Generating (a lot of) Data

In my previous post I introduced the Osiris project that I’ve started working on and outlined the basic construction system for the planet I’m trying to procedurally build.  With that set up, the next step was to create a system for generating and storing the multitude of data that is required to represent an entire planet.

Now planets are pretty large things and the diversity and quantity of data that is required to represent one at even fairly low fidelity gets very large very quickly.  A requirement of this system though is that I want to be able to run my demo and immediately fly down near to the surface to see what’s there – I don’t want to have to sit waiting for minutes or hours while it churns away in the background building everything up.

Atmospheric scattering shader and starfield skybox from orbit
For this to work I obviously need some form of asynchronous data generation system that can run in the background spitting out bits and pieces of data as quickly as possible while the main foreground thread is dealing with the user interface, camera movement and most importantly rendering the view.

This fits quite well with modern CPUs where the number of logical cores and hardware threads is continuing to rise providing increasing scope for such background operations, but that does also mean that the data generation system needs to be able to run on an arbitrary number of threads rather than just a single background one.  An added bonus of such scalability is that time can even be stolen from the primary rendering thread when not much else is going on – for example when the view is stationary or when the application is minimised.

Another view of the atmospheric scattering shader and starfield skybox
Ultimately this work should be able to be farmed off to secondary PCs in some form of distributed computing system or even out into the cloud – but to support that data generation has to be completely decoupled from the rendering and able to operate in isolation.  Even if such distribution never happens though designing in such separation and isolation is still a valuable architectural design goal.

So I need to be able to generate data in the background, but to achieve my interactive experience I also need it to be generating the correct data in the background, which in this case means that at any given moment I want it to be generating data for the most significant features that are closest to the viewpoint.  This determination of what to generate also needs to be highly dynamic as the viewpoint can move around very quickly – thousands or even tens of thousands of miles per hour at times – so it’s no good queuing up thousands of jobs, the current set of what’s required needs to be generated and maintained on the fly.

Specular reflection on the water and lens flare visible
Finally as generation of data can be a non-trivial process the system needs to be able to cache data it’s already generated on disk for rapid reloading on subsequent runs or even for later on in the same run if the in-memory data had to be flushed to keep the total memory footprint down.  I can’t simply cache everything however as for an entire planet the amount of data for the level of fidelity I want to reproduce can easily run into terabytes so it’s important to only cache up to a realistic point – say a few gigabytes worth – with the rest being always generated on demand.

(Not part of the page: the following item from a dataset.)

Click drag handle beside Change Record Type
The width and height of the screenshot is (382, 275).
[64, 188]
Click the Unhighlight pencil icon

To maximise the effectiveness of disk caching I also want to include compression in the caching system – the computation overhead of a standard compression library such as zlib shouldn’t be exorbitantly expensive compared to the potentially gigabytes of saved disk space.

This is quite a shopping list of requirements of course, which brings home the unavoidable complexity of generating high fidelity data on a planetary scale, but even non-optimal solutions to these primary requirements should allow me to build on top of such a generic data generation system and start to look at the planetary infrastructure generation and simulation work that I am primarily interested in.

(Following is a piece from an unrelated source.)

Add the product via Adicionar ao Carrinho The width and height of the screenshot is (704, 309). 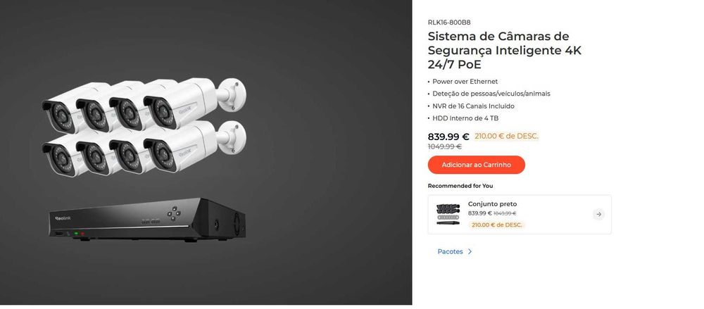[x=476, y=165]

Another view of the atmospheric scattering shader and starfield skybox
Unfortunately of course data generation architecture lends itself only so well to pretty pictures so rather than some dull boxes and lines representation of data flow the images with this post show the atmospheric scattering shader that I’ve also recently added – it’s probably the single biggest improvement in both visual impact and fidelity and suddenly makes the terrain look like a planet rather than just a textured ball – more on this atmospheric shader in a later post.